Today, we are happy to bring you our conversation with Tisha M. Brooks, author of SPIRIT DEEP: Recovering the Sacred in Black Women's Travel.
What inspired you to write this book?
The origins of this book are personal and academic. I grew up with a grandmother who traveled and who supported and created opportunities for me to travel, so I knew that Black women traveled but I didn't see this experience reflected in the world—not in the cultural images around me nor in the books I was reading. Spirit Deep started with my love of spiritual autobiography but was deeply informed by my fascination with Black women's travel. When I started exploring nineteenth-century Black women spiritual autobiographers, I was amazed at their mobility and the extent of their travels, especially during a time when the majority of African American women were enslaved or living in contexts that made such travel unlikely or even impossible. I was looking for a book that took seriously Black women's spirituality and travel but couldn't find that book. Toni Morrison initially inspired me to begin writing. I took her seriously when she said, “If there's a book that you want to read, but it hasn't been written yet, then you must write it." She gave me permission to write the book I wanted to read.
What did you learn and what are you hoping readers will learn from your book?
The importance of pushing beyond my comfort zone as a scholar and bridging disciplinary divides. Readers may be surprised that this book isn't just about the nineteenth century and I hope they learn the value of reading across time periods and discover how the stories we tell about the past informs our present.
What surprised you the most in the process of writing your book?

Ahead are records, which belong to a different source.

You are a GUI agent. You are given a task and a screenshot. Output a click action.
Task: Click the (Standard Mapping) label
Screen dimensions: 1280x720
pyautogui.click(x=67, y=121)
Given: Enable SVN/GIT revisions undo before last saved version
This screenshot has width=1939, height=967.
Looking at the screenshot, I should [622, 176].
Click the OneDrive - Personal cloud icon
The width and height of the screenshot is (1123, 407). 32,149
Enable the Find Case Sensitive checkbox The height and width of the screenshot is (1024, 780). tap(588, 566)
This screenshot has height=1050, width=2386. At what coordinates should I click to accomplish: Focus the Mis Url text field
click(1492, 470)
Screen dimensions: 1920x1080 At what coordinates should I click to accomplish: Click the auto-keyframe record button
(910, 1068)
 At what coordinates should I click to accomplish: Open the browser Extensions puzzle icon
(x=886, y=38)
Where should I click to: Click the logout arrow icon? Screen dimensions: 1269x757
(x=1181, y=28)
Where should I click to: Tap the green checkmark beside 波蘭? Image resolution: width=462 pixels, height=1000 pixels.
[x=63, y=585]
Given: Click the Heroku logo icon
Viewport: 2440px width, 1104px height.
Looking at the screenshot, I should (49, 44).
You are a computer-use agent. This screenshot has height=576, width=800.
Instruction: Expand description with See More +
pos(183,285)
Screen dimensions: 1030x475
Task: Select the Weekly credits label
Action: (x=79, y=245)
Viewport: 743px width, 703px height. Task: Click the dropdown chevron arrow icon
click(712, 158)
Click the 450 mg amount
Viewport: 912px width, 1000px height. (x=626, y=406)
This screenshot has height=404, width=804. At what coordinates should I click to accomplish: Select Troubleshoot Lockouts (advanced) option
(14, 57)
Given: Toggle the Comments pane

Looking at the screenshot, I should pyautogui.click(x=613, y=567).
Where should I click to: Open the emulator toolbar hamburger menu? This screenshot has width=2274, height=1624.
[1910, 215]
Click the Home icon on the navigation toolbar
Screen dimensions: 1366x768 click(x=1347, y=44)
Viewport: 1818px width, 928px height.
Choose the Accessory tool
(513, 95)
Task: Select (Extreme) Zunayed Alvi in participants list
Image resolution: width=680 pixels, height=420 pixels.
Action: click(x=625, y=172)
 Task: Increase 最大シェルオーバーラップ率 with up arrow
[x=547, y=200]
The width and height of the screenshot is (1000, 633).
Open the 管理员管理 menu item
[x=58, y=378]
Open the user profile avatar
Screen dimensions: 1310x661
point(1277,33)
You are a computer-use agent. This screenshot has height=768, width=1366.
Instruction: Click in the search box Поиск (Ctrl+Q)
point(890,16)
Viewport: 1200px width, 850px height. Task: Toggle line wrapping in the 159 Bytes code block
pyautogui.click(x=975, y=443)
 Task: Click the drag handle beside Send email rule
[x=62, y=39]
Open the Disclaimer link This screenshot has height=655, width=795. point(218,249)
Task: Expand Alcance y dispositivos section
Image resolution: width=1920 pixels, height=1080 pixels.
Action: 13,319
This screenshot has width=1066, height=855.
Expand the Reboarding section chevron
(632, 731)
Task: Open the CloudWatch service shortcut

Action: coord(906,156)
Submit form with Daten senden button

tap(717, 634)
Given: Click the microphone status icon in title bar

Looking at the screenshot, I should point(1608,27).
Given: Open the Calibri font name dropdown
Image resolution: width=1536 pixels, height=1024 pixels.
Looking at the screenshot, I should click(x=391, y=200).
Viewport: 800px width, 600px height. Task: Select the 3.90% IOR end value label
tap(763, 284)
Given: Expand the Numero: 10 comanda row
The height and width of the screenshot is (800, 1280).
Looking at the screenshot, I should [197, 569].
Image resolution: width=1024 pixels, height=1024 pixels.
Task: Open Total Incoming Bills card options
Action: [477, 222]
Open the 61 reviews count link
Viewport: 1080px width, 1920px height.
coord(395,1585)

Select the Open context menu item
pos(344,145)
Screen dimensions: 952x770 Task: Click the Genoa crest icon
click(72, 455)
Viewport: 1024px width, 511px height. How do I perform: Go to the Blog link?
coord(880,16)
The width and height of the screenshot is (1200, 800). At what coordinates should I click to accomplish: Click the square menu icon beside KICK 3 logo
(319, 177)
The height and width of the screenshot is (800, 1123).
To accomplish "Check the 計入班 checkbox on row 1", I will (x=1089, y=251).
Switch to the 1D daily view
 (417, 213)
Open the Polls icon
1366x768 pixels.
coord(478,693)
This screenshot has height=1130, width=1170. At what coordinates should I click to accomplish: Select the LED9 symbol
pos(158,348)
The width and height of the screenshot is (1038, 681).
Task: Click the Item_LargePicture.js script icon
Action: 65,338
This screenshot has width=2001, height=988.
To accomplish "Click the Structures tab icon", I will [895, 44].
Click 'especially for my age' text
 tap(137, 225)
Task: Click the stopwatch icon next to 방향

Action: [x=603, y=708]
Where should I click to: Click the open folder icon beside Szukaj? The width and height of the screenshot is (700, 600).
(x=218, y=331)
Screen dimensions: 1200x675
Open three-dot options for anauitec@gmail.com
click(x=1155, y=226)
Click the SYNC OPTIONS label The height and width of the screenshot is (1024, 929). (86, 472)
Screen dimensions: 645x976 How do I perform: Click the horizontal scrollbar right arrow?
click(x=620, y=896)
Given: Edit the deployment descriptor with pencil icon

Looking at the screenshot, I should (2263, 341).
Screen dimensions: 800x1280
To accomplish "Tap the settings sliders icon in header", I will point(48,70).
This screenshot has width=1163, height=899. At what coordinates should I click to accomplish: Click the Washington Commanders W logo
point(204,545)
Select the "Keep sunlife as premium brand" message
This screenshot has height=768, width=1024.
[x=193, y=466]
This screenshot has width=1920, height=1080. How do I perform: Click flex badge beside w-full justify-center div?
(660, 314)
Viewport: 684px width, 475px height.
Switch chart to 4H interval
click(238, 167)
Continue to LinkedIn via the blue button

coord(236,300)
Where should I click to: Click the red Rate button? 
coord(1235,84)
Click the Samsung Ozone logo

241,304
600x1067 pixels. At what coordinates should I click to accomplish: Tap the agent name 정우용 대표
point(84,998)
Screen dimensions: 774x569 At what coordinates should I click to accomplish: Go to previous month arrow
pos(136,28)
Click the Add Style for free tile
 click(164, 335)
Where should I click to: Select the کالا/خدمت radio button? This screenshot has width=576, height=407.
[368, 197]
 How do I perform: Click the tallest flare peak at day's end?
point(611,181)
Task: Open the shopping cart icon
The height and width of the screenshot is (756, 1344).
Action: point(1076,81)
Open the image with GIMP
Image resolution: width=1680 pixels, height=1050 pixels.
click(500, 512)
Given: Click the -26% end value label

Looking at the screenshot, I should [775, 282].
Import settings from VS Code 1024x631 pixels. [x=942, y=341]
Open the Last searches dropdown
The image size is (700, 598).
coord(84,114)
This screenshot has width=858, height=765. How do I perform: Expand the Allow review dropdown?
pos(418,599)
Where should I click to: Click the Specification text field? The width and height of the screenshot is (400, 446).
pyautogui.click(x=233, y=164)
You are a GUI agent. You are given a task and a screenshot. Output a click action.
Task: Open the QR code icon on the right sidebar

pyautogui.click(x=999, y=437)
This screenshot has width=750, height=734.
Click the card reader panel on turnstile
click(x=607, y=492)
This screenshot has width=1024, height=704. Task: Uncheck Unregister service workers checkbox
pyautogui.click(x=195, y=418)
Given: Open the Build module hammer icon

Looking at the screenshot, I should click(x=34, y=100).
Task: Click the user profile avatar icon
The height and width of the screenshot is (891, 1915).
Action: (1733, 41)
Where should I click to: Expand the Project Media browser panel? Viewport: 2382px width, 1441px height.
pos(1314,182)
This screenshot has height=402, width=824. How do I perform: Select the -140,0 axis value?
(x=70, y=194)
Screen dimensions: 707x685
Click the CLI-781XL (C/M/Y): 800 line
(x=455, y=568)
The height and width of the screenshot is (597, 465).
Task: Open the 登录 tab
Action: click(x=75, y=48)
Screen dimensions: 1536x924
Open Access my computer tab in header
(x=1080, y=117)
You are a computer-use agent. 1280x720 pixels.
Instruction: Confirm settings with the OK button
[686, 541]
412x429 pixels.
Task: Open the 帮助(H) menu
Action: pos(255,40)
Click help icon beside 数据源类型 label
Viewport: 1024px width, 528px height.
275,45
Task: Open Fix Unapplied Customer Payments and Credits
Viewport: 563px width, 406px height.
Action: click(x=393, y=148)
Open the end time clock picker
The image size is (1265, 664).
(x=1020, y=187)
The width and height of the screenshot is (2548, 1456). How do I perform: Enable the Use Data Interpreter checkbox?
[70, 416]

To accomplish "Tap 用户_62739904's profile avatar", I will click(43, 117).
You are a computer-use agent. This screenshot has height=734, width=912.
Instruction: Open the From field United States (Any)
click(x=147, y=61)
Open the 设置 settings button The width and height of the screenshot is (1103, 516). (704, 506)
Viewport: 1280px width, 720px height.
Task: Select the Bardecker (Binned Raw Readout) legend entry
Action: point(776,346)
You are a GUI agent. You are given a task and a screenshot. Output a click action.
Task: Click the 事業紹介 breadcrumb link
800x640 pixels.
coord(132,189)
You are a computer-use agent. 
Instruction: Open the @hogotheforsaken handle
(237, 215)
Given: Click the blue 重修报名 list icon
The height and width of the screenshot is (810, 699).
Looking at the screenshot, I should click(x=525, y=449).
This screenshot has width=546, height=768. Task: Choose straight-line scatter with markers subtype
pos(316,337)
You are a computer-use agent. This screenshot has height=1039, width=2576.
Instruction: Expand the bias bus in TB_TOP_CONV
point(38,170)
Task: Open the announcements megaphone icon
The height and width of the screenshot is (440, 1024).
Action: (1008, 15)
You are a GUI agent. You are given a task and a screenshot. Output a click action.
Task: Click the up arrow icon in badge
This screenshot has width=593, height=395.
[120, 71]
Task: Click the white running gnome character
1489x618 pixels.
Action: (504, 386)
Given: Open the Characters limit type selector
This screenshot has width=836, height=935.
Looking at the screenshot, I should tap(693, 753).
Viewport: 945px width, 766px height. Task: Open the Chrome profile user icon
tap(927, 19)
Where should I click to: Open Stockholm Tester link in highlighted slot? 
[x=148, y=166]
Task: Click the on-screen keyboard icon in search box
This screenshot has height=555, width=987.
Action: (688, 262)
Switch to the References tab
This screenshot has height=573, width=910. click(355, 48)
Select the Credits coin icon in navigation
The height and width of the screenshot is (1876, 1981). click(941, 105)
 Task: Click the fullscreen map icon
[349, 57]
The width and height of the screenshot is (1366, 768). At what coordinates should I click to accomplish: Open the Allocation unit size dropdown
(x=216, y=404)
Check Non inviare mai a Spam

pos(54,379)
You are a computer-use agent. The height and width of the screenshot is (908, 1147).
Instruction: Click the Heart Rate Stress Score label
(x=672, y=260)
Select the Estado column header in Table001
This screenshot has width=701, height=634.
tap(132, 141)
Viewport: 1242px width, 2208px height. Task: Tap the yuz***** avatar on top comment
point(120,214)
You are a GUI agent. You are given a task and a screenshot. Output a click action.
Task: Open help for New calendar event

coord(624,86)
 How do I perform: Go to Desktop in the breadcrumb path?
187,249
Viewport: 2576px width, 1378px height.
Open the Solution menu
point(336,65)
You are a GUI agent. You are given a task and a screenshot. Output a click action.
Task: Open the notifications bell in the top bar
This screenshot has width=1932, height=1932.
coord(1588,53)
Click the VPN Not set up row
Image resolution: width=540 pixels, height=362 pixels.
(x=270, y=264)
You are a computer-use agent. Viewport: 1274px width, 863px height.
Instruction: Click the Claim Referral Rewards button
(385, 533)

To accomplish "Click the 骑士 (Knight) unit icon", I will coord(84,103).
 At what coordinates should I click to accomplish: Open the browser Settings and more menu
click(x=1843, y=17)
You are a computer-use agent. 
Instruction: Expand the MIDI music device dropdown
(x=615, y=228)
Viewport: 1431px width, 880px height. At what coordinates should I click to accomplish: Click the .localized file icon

I am most surprised by the evolution of the book to include such a variety of genres (biblical narrative, spiritual autobiography, travel narrative, film). My favorite discovery, one that I hope readers will make as well, is that sacred and secular texts can and should speak to each other and that all of them can teach us something crucial about the significance of faith in the face of despair.
What’s your favorite anecdote from your book?
My favorite moment is Hagar's encounter with God in the wilderness in the book of Genesis. During that encounter, God's first question to Hagar is "Where have you come from and where are you going?" This moment reveals the centrality of storytelling to our human experience but also to our understanding of the sacred. God and Hagar's encounter in the wilderness demonstrates for me the link between spirituality and travel. As I argue in the book, identity is fundamentally tied to place. Therefore, we cannot begin to talk about or make sense of who we are and our relationship to the divine unless we take seriously our movements through the world.
What’s next?
Right now, I'm embracing opportunities to talk about the book with various audiences, and I'm excited about the new connections enabled by this publication. I am also using what I've learned about writing from this book creation journey to mentor and support graduate students and faculty in more intentional ways through the writing process. There is also space for new projects as well. I'm working on a collaborative project with a colleague focused on teaching Toni Morrison's nonfiction works and I'm in the beginning stages of research for a project on Morrison as a public intellectual. The best part about completing a book is having increased time for exploratory reading, which for me includes a range of genres at the moment: Camille Dungy's anthology of African American poetry, Black Nature; Viola Davis' memoir, Finding Me; and Wil Gafney's A Woman's Lectionary for the Whole Church. There's no telling where this exploration will take me.